TASK REQUIREMENTS:
Which of the lines in the records below hold the string "each"? Copy every one of them.

(Stored data entries)
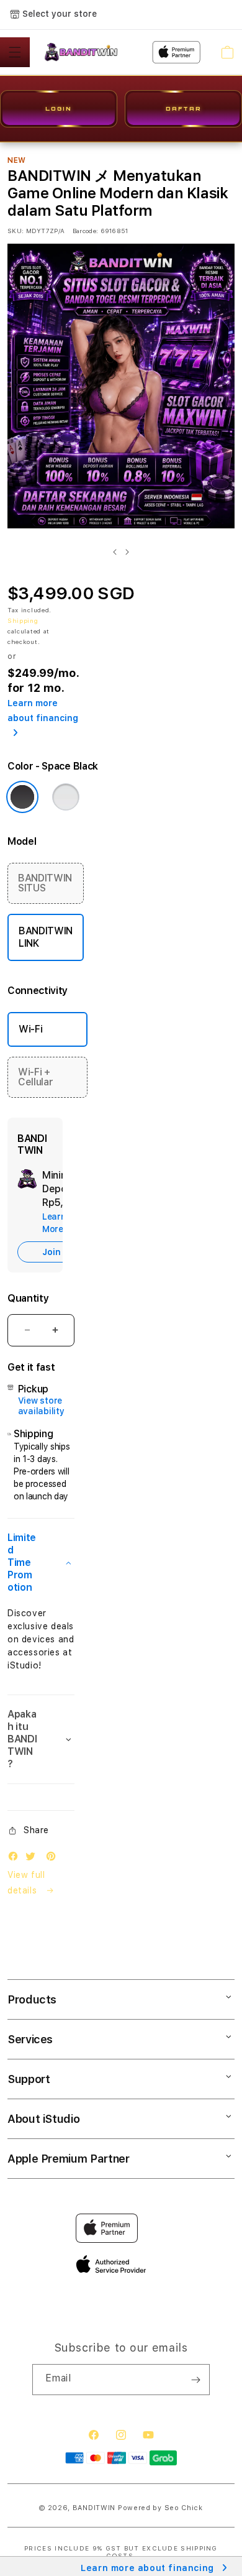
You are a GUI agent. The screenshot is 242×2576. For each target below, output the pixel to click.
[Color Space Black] (22, 797)
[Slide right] (127, 552)
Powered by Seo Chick (160, 2508)
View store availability (41, 1406)
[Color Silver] (65, 797)
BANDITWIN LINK (46, 937)
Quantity (27, 1298)
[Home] (85, 52)
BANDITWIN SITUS (45, 883)
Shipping (22, 620)
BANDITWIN (94, 2508)
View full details (26, 1882)
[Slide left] (115, 552)
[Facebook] (16, 1859)
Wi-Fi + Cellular (35, 1077)
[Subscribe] (195, 2379)
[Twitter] (33, 1859)
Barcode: (85, 230)
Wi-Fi (30, 1029)
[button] (15, 52)
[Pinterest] (54, 1859)
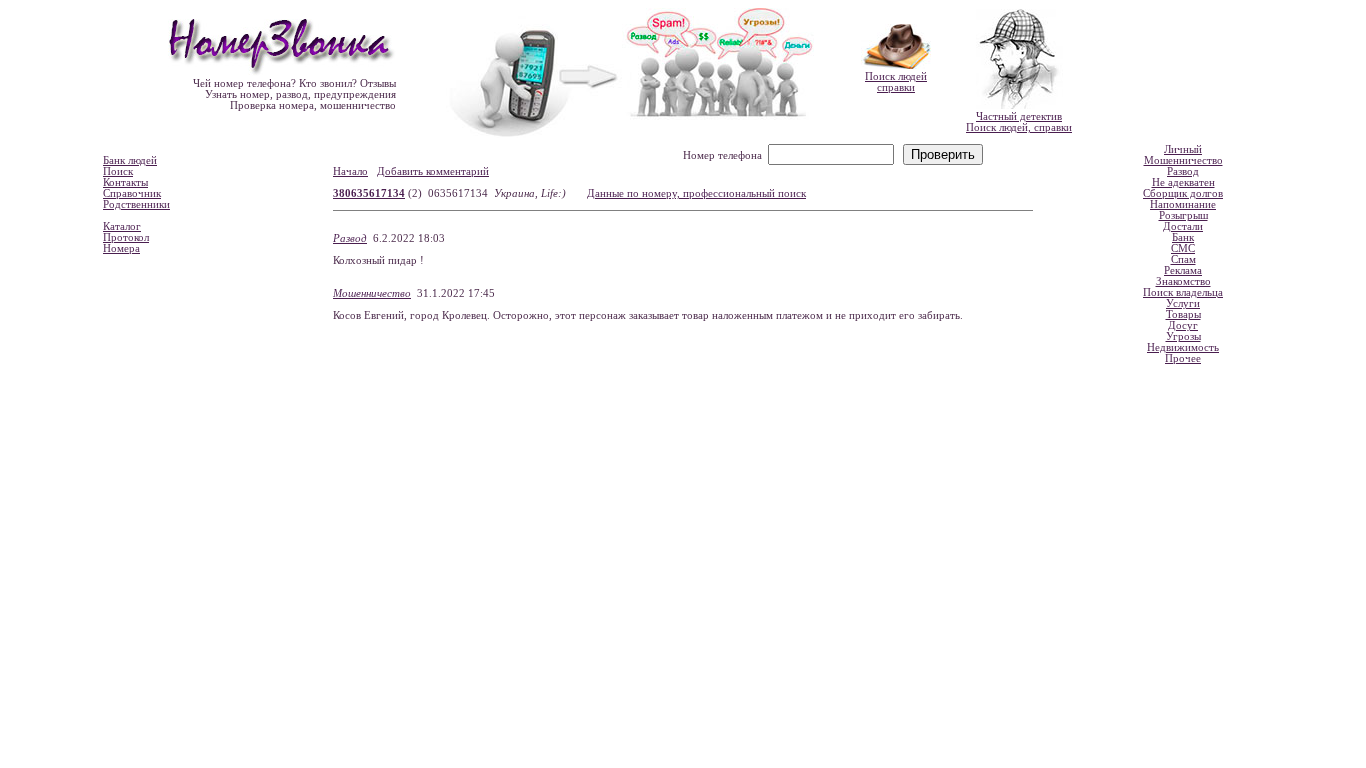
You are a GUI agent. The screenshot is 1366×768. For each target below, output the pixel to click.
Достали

EXERCISE ANSWER:
You are a GUI agent. The screenshot is 242×2576. For each target below, output the pixel to click.
You are a GUI agent. The screenshot is 1366×768. For each target below, output the pixel to click.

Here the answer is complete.